Meanwhile, M. de Peyrehorade shows the narrator his new discovery: a bronze statue of Venus Pudica. The narrator judges the statue to be very old and deciphers the inscription. Both men marvel at her fierce gaze; she is as frightening as she is beautiful.
Before the wedding, the groom decides to play a game of Paume, and he slips the wedding ring intended for his fiancée onto a finger of the statue. He wins the game, but his opponent swears revenge. He accidentally leaves the ring with the statue; and when he goes back later to retrieve it, he discovers that the statue has closed her fingers around it. The narrator does not believe Alphonse's story, since Alphonse has been drinking heavily at the reception, and he goes to bed.
During the night, the narrator hears heavy footsteps climbing the stairs; but he assumes that it is a drunken Alphonse going to bed. In the morning, after the cock's crow, he hears the same steps retreating down the stairs. Suddenly, there is screaming and commotion. The narrator runs down the hall to find a crowd of people surrounding the dead Alphonse, who looks as though he died in a fiery embrace.

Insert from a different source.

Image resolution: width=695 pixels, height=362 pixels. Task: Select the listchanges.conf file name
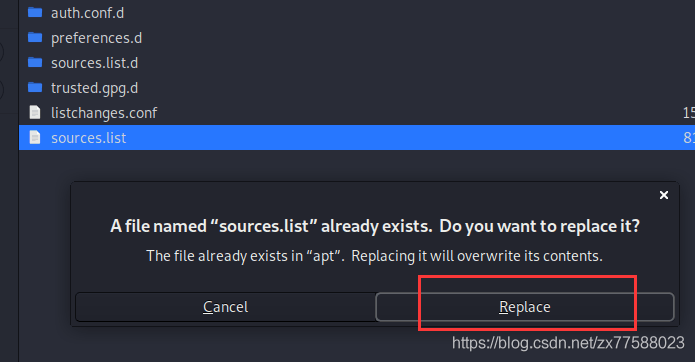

At first, he suspects that it was the rival faction from the game of Paume; but later he hears the story of Alphonse's wife, who others claim has gone crazy. She says that the statue entered the room, embraced her husband, and spent the entire night with him in her arms. In the morning, the statue left him there and returned to her pedestal.
The narrator leaves town to return to Paris. He later hears that M. de Peyrehorade has died, and his wife had the statue melted down and turned into a bell for the local church. The narrator remarks that since the bell has been installed, the crops have been destroyed twice by frost.
Characters
- The narrator, an archeologist from Paris on vacation in Ille
- M. de Peyrehorade, the owner of the statue
- Mme de Peyrehorade, M. de Peyrehorade's wife
- Alphonse, M. de Peyrehorade's son
- Mlle de Puygarrig, Alphonse's fiancée and later wife
- Vénus, the statue maudite
- le Catalan
Adaptations
The Swiss composer Othmar Schoeck drew on the story for his 1922 opera Venus as well as on the similar novella The Marble Statue (Das Marmorbild) by German writer Joseph von Eichendorff.[2]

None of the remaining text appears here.